Courtesy photos Firefighters from Sublette County Unified Fire and the La Barge Fire Department arrived at the scene of a May 5 oilfield fire to discover thick black smoke and flames coming from a tank battery.

LA BARGE — Sublette County Unified Fire (SCUF) battalions 1, 2 and 5 responded to a fire at an oilfield tank battery near the intersection of Dry Piney and Calpet roads in La Barge just after 5 a.m. on Friday, May 5. Firefighters from the La Barge Fire Department also responded to the scene, where they saw black smoke and flames coming from within the tank battery.

According to SCUF Fire Chief Shad Cooper, firefighters began cooling the exposures on site while the tank battery operating company turned off the related production feeds. Once the production supply was isolated, firefighters transitioned to suppression activities, using foam to control any hydrocarbon vapors. Despite their efforts, the fire activity increased near the production tanks, forcing firefighters to retreat across Calpet Road for their own safety. The fire was monitored from across the highway while a second attempt was made to contain the residual fire from oil remaining within the tank battery.

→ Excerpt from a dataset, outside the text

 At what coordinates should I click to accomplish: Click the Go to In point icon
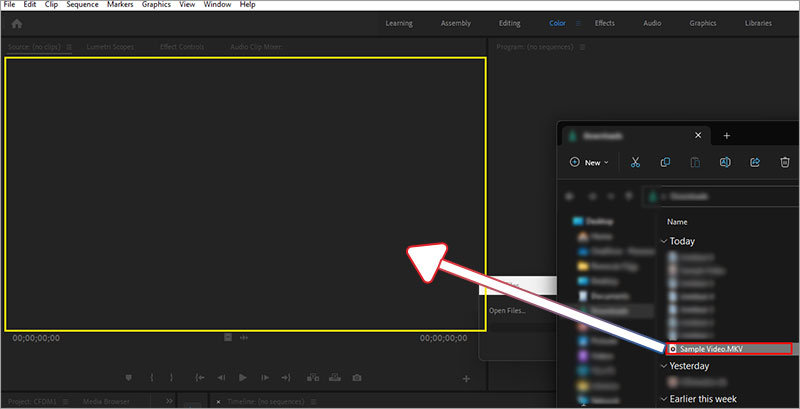pyautogui.click(x=200, y=378)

Eventually, the production company and fire command made a joint decision to halt suppression and return to the staging area across the paved highway, allowing the fire to consume the remaining fuel and burn itself out.

The fire ran out of fuel and self-extinguished early the next morning, May 6, without further incident.

The cause of the fire has not yet been determined but the site was returned to the production company for monitoring with instructions to call 9-1-1 if further assistance is needed.

Chief Cooper said in a press release, “Fighting fires in oilfield production facilities is a complex operation with many hazards to mitigate.”
“Fires can be supplied from the production wells themselves or from equipment or storage tanks within the site. High pressure in piping and equipment, many gallons of crude oil, condensate and other hazardous materials inside these facilities all pose risks to personnel responding to the incident.”

Cooper explained, “Most times the safest action is to secure the area, prevent access to the site, contain the incident at a safe distance and allow the fire to consume whatever flammable products remain before re-entering the facility to try to figure out what happened — especially at a remote site with limited possibilities of endangering others.”